[Excerpt from a dataset]
------------------------------------------------------------------------

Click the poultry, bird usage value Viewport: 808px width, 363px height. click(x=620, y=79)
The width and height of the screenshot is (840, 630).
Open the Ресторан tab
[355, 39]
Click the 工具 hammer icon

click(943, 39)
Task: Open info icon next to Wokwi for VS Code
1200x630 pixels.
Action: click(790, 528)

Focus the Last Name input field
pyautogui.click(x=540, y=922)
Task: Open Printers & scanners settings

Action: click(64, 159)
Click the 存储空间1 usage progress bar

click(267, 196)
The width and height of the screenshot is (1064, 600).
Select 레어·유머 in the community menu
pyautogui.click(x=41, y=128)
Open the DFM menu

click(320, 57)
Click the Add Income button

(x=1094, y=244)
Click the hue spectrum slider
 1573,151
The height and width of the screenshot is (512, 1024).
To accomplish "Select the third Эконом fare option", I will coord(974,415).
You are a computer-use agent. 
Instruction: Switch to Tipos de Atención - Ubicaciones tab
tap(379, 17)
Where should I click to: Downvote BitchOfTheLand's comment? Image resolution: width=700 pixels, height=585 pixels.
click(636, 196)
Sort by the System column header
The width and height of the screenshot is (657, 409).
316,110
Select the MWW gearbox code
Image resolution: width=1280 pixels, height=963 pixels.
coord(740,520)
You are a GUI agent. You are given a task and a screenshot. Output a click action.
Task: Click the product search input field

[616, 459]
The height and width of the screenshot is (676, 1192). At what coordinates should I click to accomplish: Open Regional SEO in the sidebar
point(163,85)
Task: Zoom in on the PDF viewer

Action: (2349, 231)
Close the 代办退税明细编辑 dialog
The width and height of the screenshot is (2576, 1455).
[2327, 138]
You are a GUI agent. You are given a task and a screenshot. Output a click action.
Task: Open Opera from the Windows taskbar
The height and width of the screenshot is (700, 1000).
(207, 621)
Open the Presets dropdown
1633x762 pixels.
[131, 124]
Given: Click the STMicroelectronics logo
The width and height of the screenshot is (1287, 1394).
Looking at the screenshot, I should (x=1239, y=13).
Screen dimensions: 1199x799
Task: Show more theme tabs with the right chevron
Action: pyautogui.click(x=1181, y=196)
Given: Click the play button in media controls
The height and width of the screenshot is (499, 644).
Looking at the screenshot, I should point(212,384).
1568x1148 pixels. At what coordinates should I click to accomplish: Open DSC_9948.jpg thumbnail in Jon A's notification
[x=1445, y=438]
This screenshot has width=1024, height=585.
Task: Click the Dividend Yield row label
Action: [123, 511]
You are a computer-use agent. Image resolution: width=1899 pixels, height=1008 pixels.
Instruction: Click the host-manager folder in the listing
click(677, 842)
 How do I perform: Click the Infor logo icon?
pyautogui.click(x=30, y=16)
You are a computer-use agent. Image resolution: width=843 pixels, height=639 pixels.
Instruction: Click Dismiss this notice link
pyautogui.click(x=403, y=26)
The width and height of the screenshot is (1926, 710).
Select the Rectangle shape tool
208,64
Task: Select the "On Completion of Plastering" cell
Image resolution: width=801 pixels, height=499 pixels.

------------------------------------------------------------------------

Problem description:
Present every line of the entries above as a numbered list, dropping any blank lines.

Task response:
1. Click the poultry, bird usage value Viewport: 808px width, 363px height. click(x=620, y=79)
2. The width and height of the screenshot is (840, 630).
3. Open the Ресторан tab
4. [355, 39]
5. Click the 工具 hammer icon
6. click(943, 39)
7. Task: Open info icon next to Wokwi for VS Code
8. 1200x630 pixels.
9. Action: click(790, 528)
10. Focus the Last Name input field
11. pyautogui.click(x=540, y=922)
12. Task: Open Printers & scanners settings
13. Action: click(64, 159)
14. Click the 存储空间1 usage progress bar
15. click(267, 196)
16. The width and height of the screenshot is (1064, 600).
17. Select 레어·유머 in the community menu
18. pyautogui.click(x=41, y=128)
19. Open the DFM menu
20. click(320, 57)
21. Click the Add Income button
22. (x=1094, y=244)
23. Click the hue spectrum slider
24.  1573,151
25. The height and width of the screenshot is (512, 1024).
26. To accomplish "Select the third Эконом fare option", I will coord(974,415).
27. You are a computer-use agent. 
28. Instruction: Switch to Tipos de Atención - Ubicaciones tab
29. tap(379, 17)
30. Where should I click to: Downvote BitchOfTheLand's comment? Image resolution: width=700 pixels, height=585 pixels.
31. click(636, 196)
32. Sort by the System column header
33. The width and height of the screenshot is (657, 409).
34. 316,110
35. Select the MWW gearbox code
36. Image resolution: width=1280 pixels, height=963 pixels.
37. coord(740,520)
38. You are a GUI agent. You are given a task and a screenshot. Output a click action.
39. Task: Click the product search input field
40. [616, 459]
41. The height and width of the screenshot is (676, 1192). At what coordinates should I click to accomplish: Open Regional SEO in the sidebar
42. point(163,85)
43. Task: Zoom in on the PDF viewer
44. Action: (2349, 231)
45. Close the 代办退税明细编辑 dialog
46. The width and height of the screenshot is (2576, 1455).
47. [2327, 138]
48. You are a GUI agent. You are given a task and a screenshot. Output a click action.
49. Task: Open Opera from the Windows taskbar
50. The height and width of the screenshot is (700, 1000).
51. (207, 621)
52. Open the Presets dropdown
53. 1633x762 pixels.
54. [131, 124]
55. Given: Click the STMicroelectronics logo
56. The width and height of the screenshot is (1287, 1394).
57. Looking at the screenshot, I should (x=1239, y=13).
58. Screen dimensions: 1199x799
59. Task: Show more theme tabs with the right chevron
60. Action: pyautogui.click(x=1181, y=196)
61. Given: Click the play button in media controls
62. The height and width of the screenshot is (499, 644).
63. Looking at the screenshot, I should point(212,384).
64. 1568x1148 pixels. At what coordinates should I click to accomplish: Open DSC_9948.jpg thumbnail in Jon A's notification
65. [x=1445, y=438]
66. This screenshot has width=1024, height=585.
67. Task: Click the Dividend Yield row label
68. Action: [123, 511]
69. You are a computer-use agent. Image resolution: width=1899 pixels, height=1008 pixels.
70. Instruction: Click the host-manager folder in the listing
71. click(677, 842)
72.  How do I perform: Click the Infor logo icon?
73. pyautogui.click(x=30, y=16)
74. You are a computer-use agent. Image resolution: width=843 pixels, height=639 pixels.
75. Instruction: Click Dismiss this notice link
76. pyautogui.click(x=403, y=26)
77. The width and height of the screenshot is (1926, 710).
78. Select the Rectangle shape tool
79. 208,64
80. Task: Select the "On Completion of Plastering" cell
81. Image resolution: width=801 pixels, height=499 pixels.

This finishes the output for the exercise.